Ellen Page couldn’t look more elfin -- or out of place -- sitting on a swanky sofa in an over-decorated hotel suite in Beverly Hills. Neat, yet casual, in jeans, shirt, jacket and cap, the diminutive and earnest Haligonian leans forward as she dutifully assesses her past and her dislocated presence here.
“It’s definitely a transition,” Page says of being approached by fans in the glamour capital of the world. “I don’t want people to feel like I am anything special, but I do understand I am part of the entertainment industry and the whole circus created around it.”
It wasn’t that long ago that the 23-year-old was just another promising Canadian upstart who seemed to transition from child actor to teen without suffering the hackneyed emotional setbacks along the way.
Her high-profile, Oscar-nominated performance in Juno confirmed what many had predicted for her, and now she finds herself poised to take the next step in a big studio movie.
Opening July 16, Inception is filmmaker Christopher Nolan’s post-Dark Knight sci-fi head trip, starring Leonardo DiCaprio, who plays Dom Cobb, the leader of a corporate espionage team that infiltrates and manipulates other people’s dreams for monetary gain.
As the assignments get more dangerous, physically and psychologically, a desperate Cobb decides to do one last treacherous “inception” dream caper so he can return to his neglected family.
To that end, he enlists a brilliant student, Ariadne (Page), to manufacture the premise of a “dreamscape” designed to trick the final target, a wealthy but insecure CEO (Cillian Murphy) of a global corporation.
The more involved Ariadne becomes, the more she realizes the mission is more complicated -- and threatening -- than she anticipated, even as Cobb’s wife (Marion Cotillard) interferes on many levels. Rounding out the cast are Joseph Gordon-Levitt, Tom Hardy and Ken Watanabe, who make up the rest of Cobb’s squad.
If Inception sounds like an unlikely mix of actors and styles, it is purposely so.

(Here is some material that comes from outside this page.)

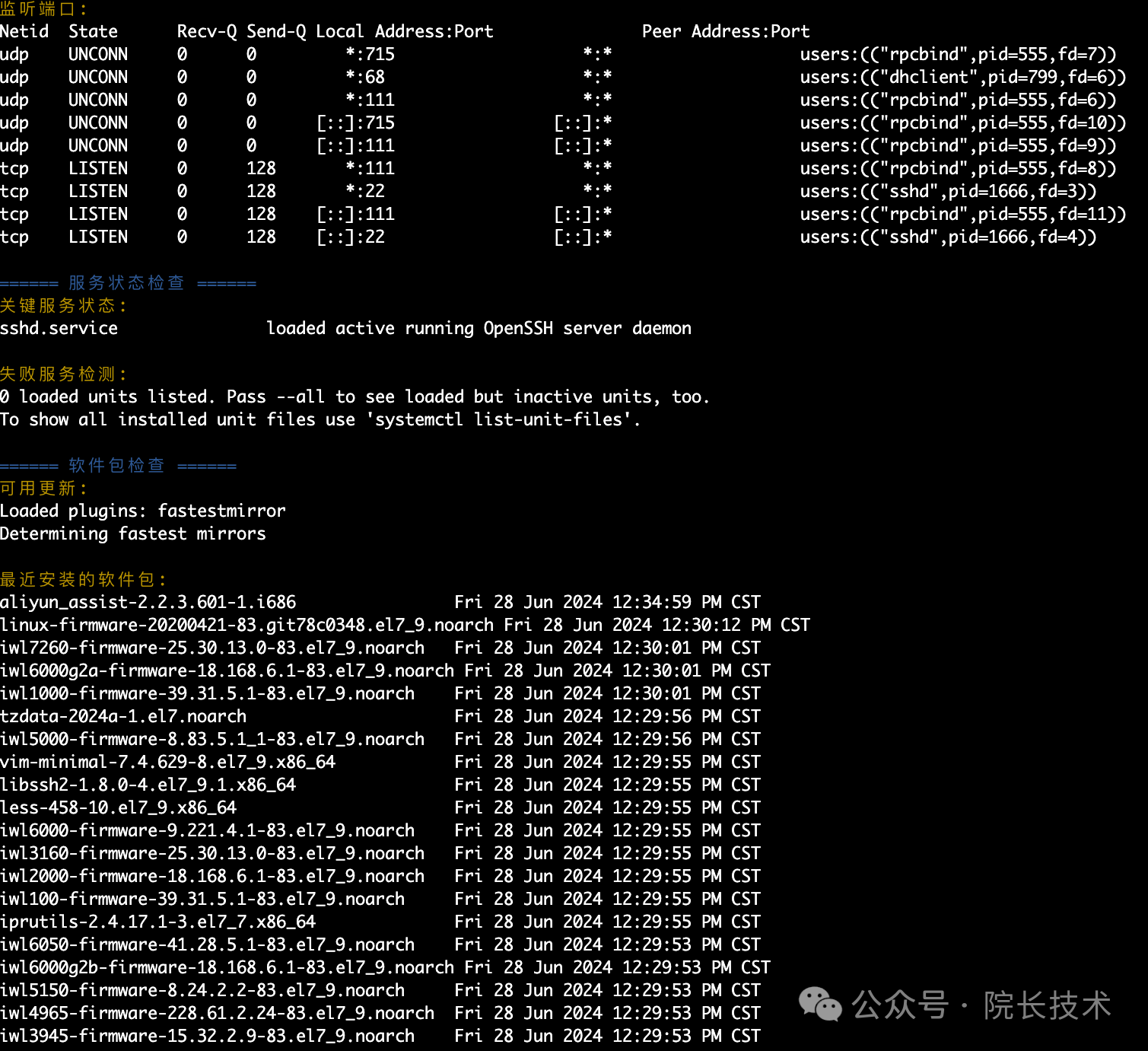Click the dhclient process entry
Screen dimensions: 1148x1051
tap(962, 78)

Nolan, who wrote the treatment 10 years ago, calls the movie a blend of a heist flick and spy movie.
Of course, Inception was created before his Batman movies -- 2005’s Batman Begins and 2008’s The Dark Knight -- and even predates his 2000 film-festival favourite, Memento.
With a few significant adjustments to the narrative and the budget -- suggested now to be well north of US$150-million -- Nolan finally constructed his pet project in an epic way.

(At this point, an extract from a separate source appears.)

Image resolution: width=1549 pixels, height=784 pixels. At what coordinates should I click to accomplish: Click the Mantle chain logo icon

Page understands that the invitation to this film is special. “I had really high expectations going into this, and the experience completely exceeded my expectations,” she explains.
“Chris is super-lovely,” Page says. “The obvious thing is that he’s original and an auteur, but he’s got this awesome thing as a filmmaker where he’s completely ego-less.”
Then there was acting opposite DiCaprio. “That was surreal,” she confesses sheepishly. “I’ve been watching him since I was a kid.”
Always determined, the Halifax native started acting at 10 in the Canadian telefilm Pit Pony, which evolved into a series. She kept it local by appearing in the Halifax-based show The Trailer Park Boys, portraying Treena Lahey in Season 2.
By the time she was 15, Page had decided on the acting life. She worked in more TV and film, and proved she had a bright future, with her layered portrayal of the young schemer in Hard Candy, the resilient Kitty Pryde/Shadowcat in X-Men: The Last Stand and, of course, the caustic pregnant titular teen in the Oscar-honoured Juno.
Her role in Inception should continue her momentum, but she seems more concerned about finding a challenge that intrigues her.
“I never became an actor so people would know my name or make me money,” she insists. “I have this job where I get to be creative and get inspired.
“When other people create expectations about you and for you out here,” Page says of the Hollywood mentality, “it can get very dangerous.”